The males were send down to the river and make a gate of sort human gate and make sure no one, no thing would get passed them. The female mothers took the children higher up river and would go in to show how it is done. Then they would go to shore and throw the kids in. This went on for a couple of weeks until all the kids learned how to swim. That was how I learned how to swim. And this was not tiny stream! It was at least 100 yards across and waist high on a man about 6ft tall. So similarly, my mother taught be to take on the bullies by having my friends and family to bully me until I fought back. And fight back I did with a very dirty style that scares most who remember those days.

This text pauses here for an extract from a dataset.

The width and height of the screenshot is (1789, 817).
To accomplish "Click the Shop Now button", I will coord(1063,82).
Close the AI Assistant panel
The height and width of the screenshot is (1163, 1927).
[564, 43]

But after that, the paranoia and fear started to go away. Maybe I was lucky in having mom. The things she did to defend her family... but that is another story. The ghosts of paranoia did not go away for me, just made them more aware that I could handle them. Dont know if that makes sense to any of you out there.
Rikmach
11 years, 10 months ago
On a certain level, I grasp the issue-  I'm a bit (shock) insecure over whether or not some people like me-  and sometimes when I doubt they do, it's not a far jump to wonder if they hate me and are plotting against me.
MadDog
11 years, 9 months ago
Trust is paranoia's definitive enemy, and often it can be a gradual reduction in the times the synapse sparks to put you into that grooved way of thinking. I know little of you. I was just directed here by my roommate, who believes I'd appreciate your deep introspections. He's not entirely wrong there.

But that may be a good way to chip away at it. Like a child or small animal that has a base of safety to return to as they venture out into the world, trust in one solid individual could often help to combat instances of paranoia.

It strikes me from time to time, and I bounce ideas and what-ifs off my roommate. I can't say every time. But it helps.

Alanis Morissette has a song called Excuses which has lyrics that enlighten me from time to time, when I get like that.